Many people have asked me why we chose Africa and in particular Ghana as a base to grow the timeware® brand.
In the late 90’s, the company recognised the benefits of export revenue and I began researching countries that were primarily English speaking, had a strong manufacturing base with companies employing 500+ staff but more importantly, were far enough out of the way to be ignored by our larger competitors!
Stability & growth
West Africa looked like a strong contender although there were bloody civil wars raging in Liberia and Sierra Leone. Ghana, however, looked interesting as it had not experienced civil unrest, unlike many of its neighbours, since its independence from Great Britain in 1957. Since my first visit to Ghana in 1999, we have grown our market share by implementing procedures and methodologies developed by timeware® back in the UK. visisure (West Africa) Ltd is our approved partner covering the West Africa region from its base in Accra, Ghana. Once the neighbouring countries regained political stability, the visisure team were able to install systems right across the West African region.
The problem with ghosts
‘Ghost workers’ are an endemic problem across Africa. A ghost worker is someone recorded on a payroll system, but who does not work for the business. The ghost can be a real person who knowingly or not is placed on the payroll, or a fictitious person invented by the dishonest employee. The fraud attacks the payroll system with false employees. The aim of the fraud is to have a wage paid to the ghost and collected by the dishonest employee. This is done by entering the ghost employee into the payroll system. The fraud does not require an accomplice but, depending on how wages are paid, an accomplice may make the fraud easier to conduct as it will eliminate any need to convert the payment from the ghost to the dishonest employee.
What is the extent of the problem of ghost workers in Africa?
September 2015: Cameroon says it does not recognize more than 10,000 people claiming salaries as state workers, costing the central African nation an estimated $12 million every month.
May 2016: Tanzania has removed more than 10,000 ”ghost workers” from its public sector payroll in a crackdown on corruption. Payments to the non-existent employees had been costing the government more than $2m (£1.4m) a month, according to the prime minister’s office.
June 2016: Nigeria has removed 23,846 employees from the government payroll, after an official audit revealed they don’t exist. Cutting out these ”ghost workers” will reduce the government’s monthly wage bill by 2.3 billion naira ($11.5 million), Nigeria’s finance ministry said in a statement.
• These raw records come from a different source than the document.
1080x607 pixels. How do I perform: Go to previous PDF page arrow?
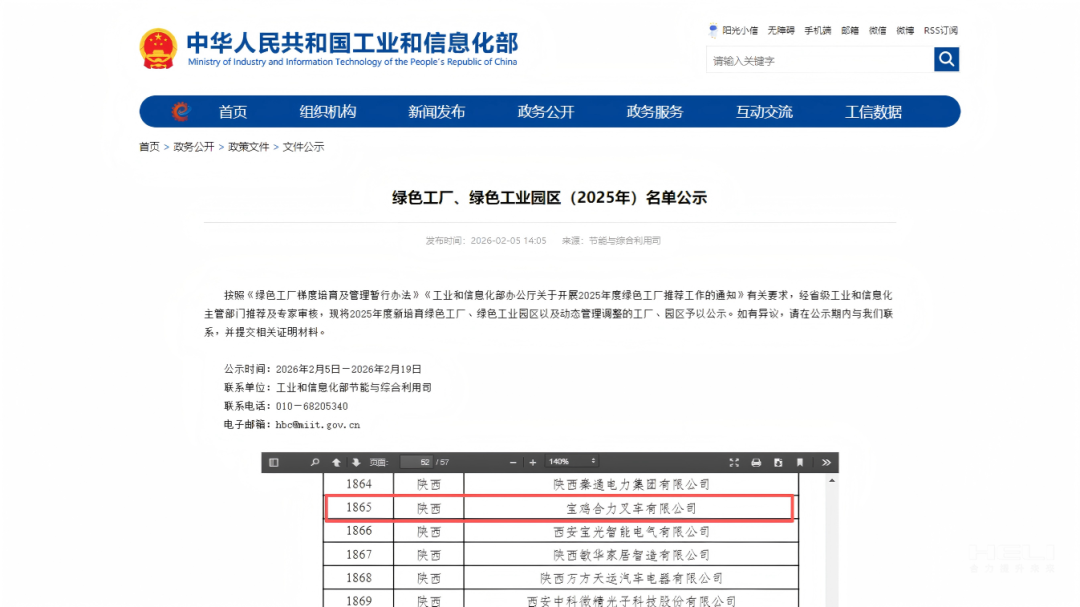(x=336, y=463)

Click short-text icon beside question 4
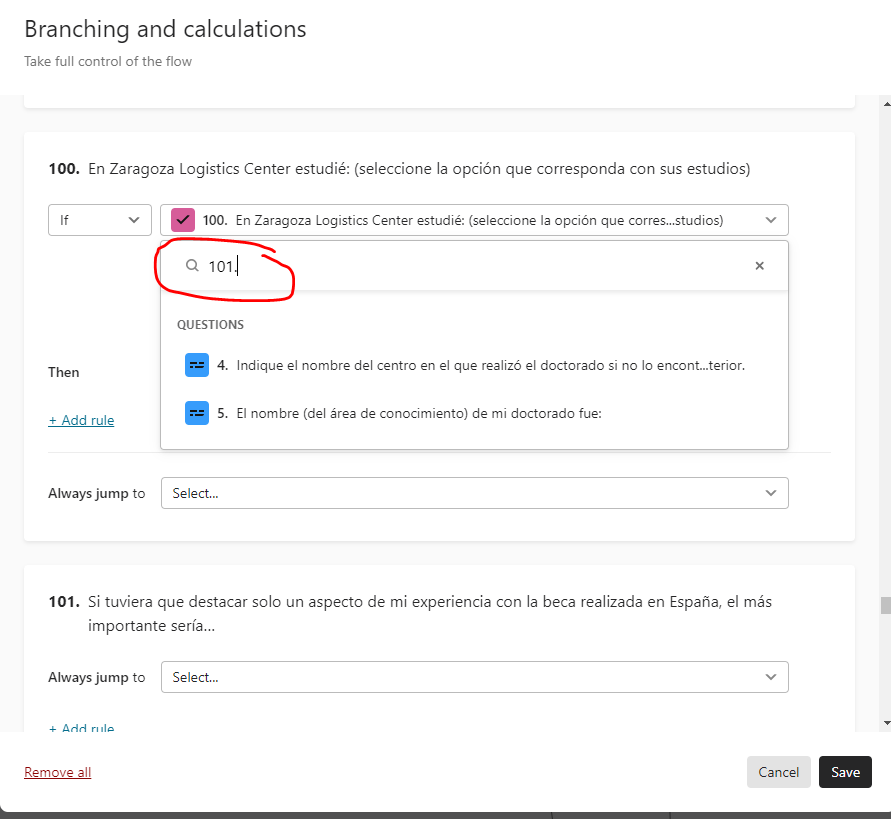197,365
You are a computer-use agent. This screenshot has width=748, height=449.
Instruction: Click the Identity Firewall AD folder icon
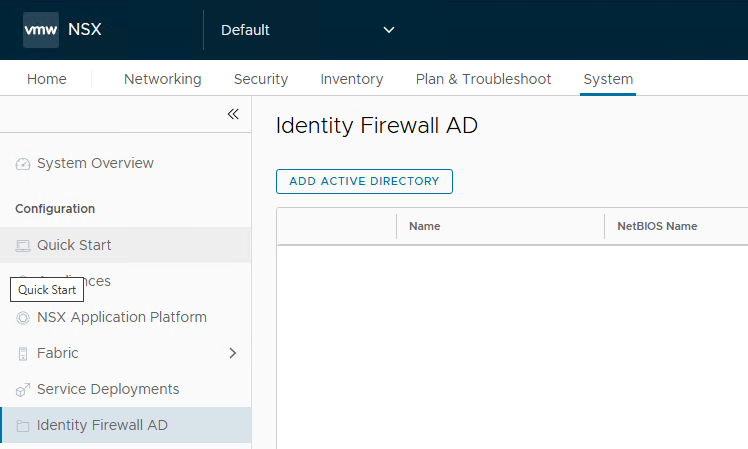23,426
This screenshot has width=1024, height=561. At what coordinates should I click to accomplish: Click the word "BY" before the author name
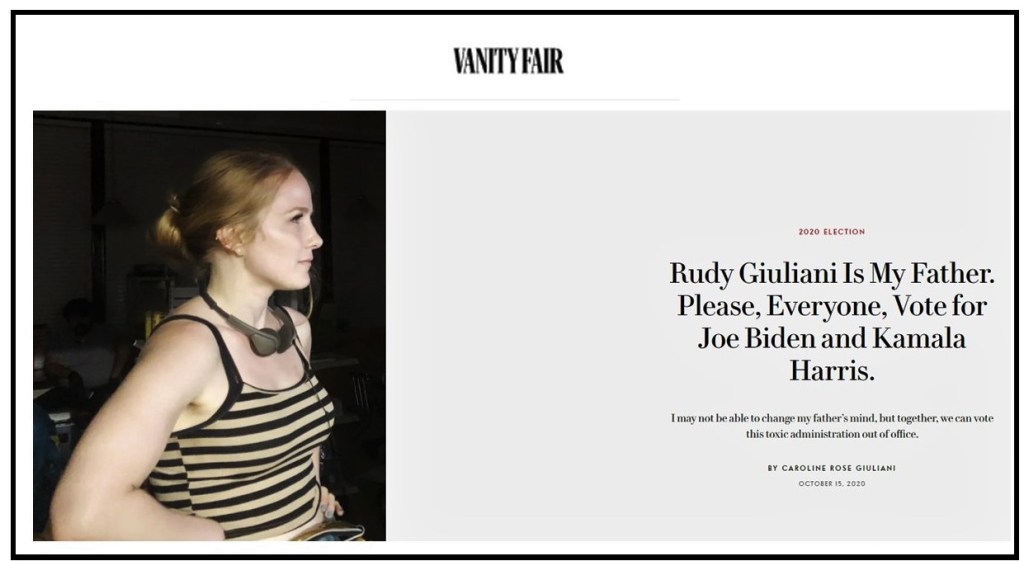pos(773,468)
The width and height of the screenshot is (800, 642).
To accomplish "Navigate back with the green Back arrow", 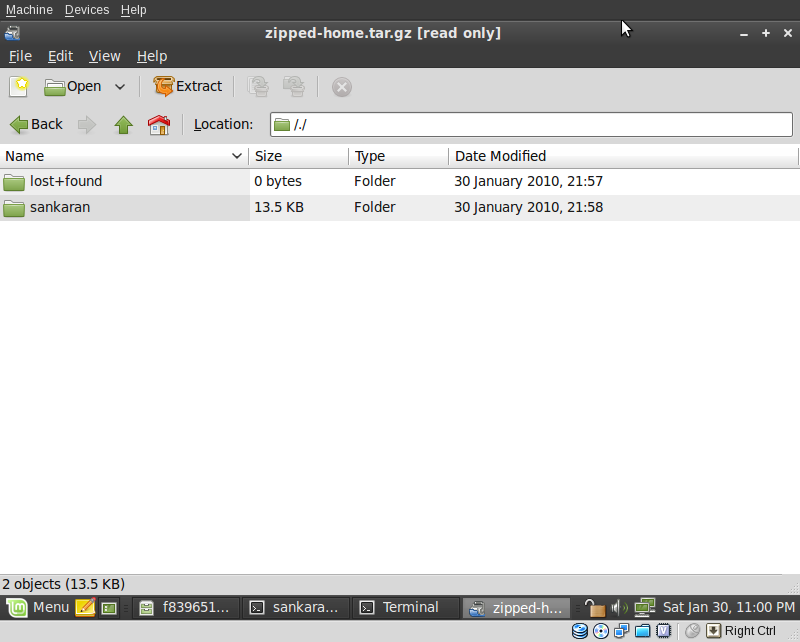I will point(36,124).
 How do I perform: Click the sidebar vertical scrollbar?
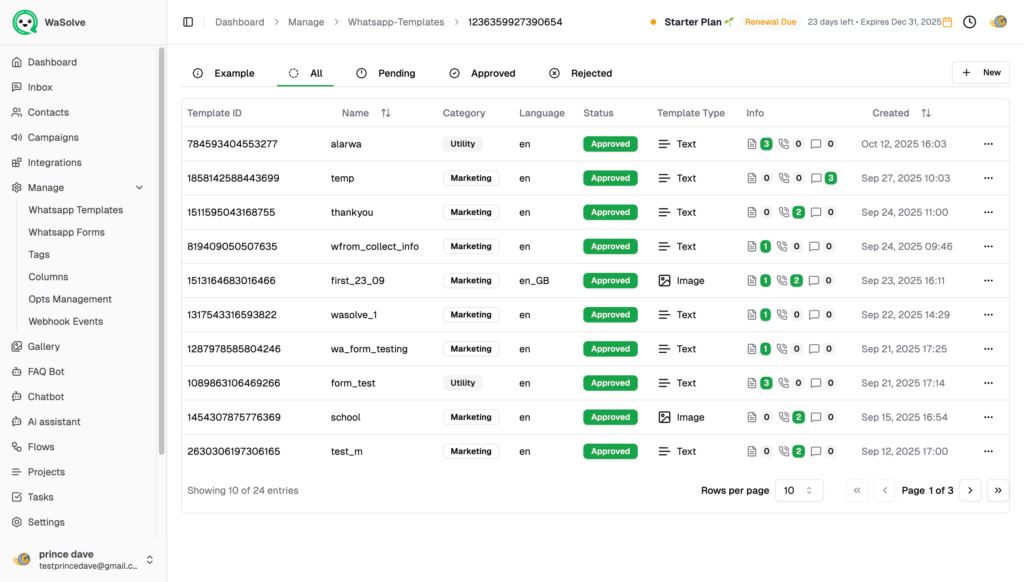162,250
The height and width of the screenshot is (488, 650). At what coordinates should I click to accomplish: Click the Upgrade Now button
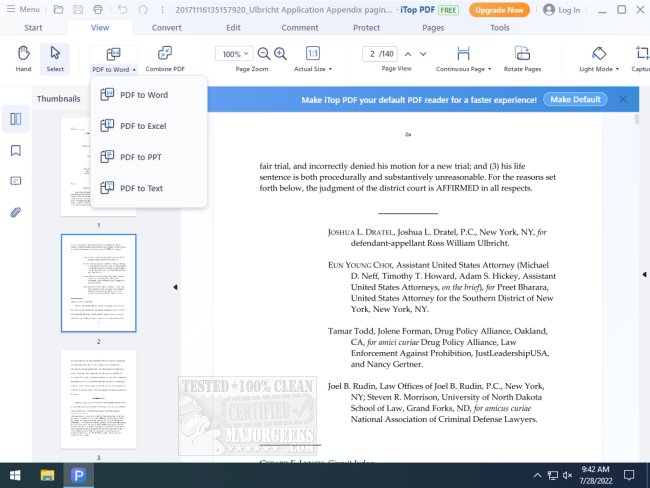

July 2016: The Ministry of Public Service, (Uganda), has removed 5,586 employees from the government payroll following an audit which revealed they did not exist. (source: various).
A timeware® solution
95% of the timeware® systems installed in Africa are fingerprint biometric. The introduction of such systems can sometimes be problematic as the people benefiting from the ‘ghost worker’ problem are always in managerial positions and are sometimes part of the team responsible for organising the purchasing and implementation of their company’s attendance solution! As salaries begin to climb and as more secure banking controls are introduced and ultimately as more people become aware of the harm that ‘ghost workers’ can cause a business, It is hoped that that the practice will diminish but until then, timeware® provides an effective solution for a continent-wide problem.